Correlation of $X^3$ and $Y$

Question

Suppose that $X$ and $Y$ are two uncorrelated random variables and the PDF of them are both even. Can we expect that $X^3$ and $Y$ are also uncorrelated? Thanks.

Answer 1

No. We definitely can not expect that.

Consider $X$ and $Y$ has the following pmf on four points $\{ (-1,-1), (2,-1), (1,1),(-2,1)\}$: $P_{(-2,1)}=P_{(2,-1)}=1/6$ and $P_{(1,1)}=P_{(-1,-1)}=1/3$.

Then clearly we have $X,Y$ are uncorrelated, with zero mean and even marginal distributions. And what's more, this distribution is symmetric with respect to the origin. But $X^3,Y$ are correlated:

$$E[X^3 Y] = 2 \ne E[X^3] E[Y] =0$$

If worried about this is PMF not PDF, you could substitute each point into a uniform square of radius $0.1$.

Answer 2

We cannot expect $X^3$ and $Y$ uncorrelated.

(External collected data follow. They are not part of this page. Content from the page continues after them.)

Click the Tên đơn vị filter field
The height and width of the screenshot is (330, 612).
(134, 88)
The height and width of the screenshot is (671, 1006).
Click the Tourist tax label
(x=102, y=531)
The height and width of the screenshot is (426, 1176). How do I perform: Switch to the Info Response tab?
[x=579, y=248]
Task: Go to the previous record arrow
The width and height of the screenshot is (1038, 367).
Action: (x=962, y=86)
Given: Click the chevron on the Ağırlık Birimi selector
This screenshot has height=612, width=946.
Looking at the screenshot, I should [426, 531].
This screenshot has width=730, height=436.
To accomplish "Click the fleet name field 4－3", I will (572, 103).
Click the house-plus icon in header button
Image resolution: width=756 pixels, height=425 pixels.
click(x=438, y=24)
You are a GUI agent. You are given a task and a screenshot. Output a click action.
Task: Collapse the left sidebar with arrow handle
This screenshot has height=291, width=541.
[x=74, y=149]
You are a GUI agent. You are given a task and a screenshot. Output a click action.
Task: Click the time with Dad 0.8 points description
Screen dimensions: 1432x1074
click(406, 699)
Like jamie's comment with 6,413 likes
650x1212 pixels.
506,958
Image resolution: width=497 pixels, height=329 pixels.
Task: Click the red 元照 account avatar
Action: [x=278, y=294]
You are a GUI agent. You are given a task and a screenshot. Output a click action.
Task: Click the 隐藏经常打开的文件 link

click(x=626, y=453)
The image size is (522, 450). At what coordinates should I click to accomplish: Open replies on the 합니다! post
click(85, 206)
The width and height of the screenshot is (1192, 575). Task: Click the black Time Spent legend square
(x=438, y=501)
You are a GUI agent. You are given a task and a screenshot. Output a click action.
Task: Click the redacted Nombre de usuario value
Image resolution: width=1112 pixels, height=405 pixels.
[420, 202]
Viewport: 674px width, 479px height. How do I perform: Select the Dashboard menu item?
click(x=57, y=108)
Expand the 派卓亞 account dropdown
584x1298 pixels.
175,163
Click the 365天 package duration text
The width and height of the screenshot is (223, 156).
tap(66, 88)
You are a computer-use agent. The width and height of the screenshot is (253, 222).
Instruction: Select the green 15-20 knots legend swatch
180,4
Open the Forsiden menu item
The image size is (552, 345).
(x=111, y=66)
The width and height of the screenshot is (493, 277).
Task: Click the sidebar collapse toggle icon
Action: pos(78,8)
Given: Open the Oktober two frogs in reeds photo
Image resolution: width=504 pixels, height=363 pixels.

Like here, choose $X\sim N(0,1)$ (standard normal), and

$$ Y= \begin{cases} X & \text{ if } |X|\le c\\ -X & \text{ if } |X|> c\\ \end{cases} $$ where $c\approx1.54$ is chosen such that $E[XY]=0$

Then it is easy to prove that $Y\sim N(0,1)$, so both PDFs are even, $X$ and $Y$ are uncorrelated, and furthermore:

$E[X^3Y]\approx -2.2\ne E[X^3]E[Y]=0$, so $X^3$ and $Y$ are correlated.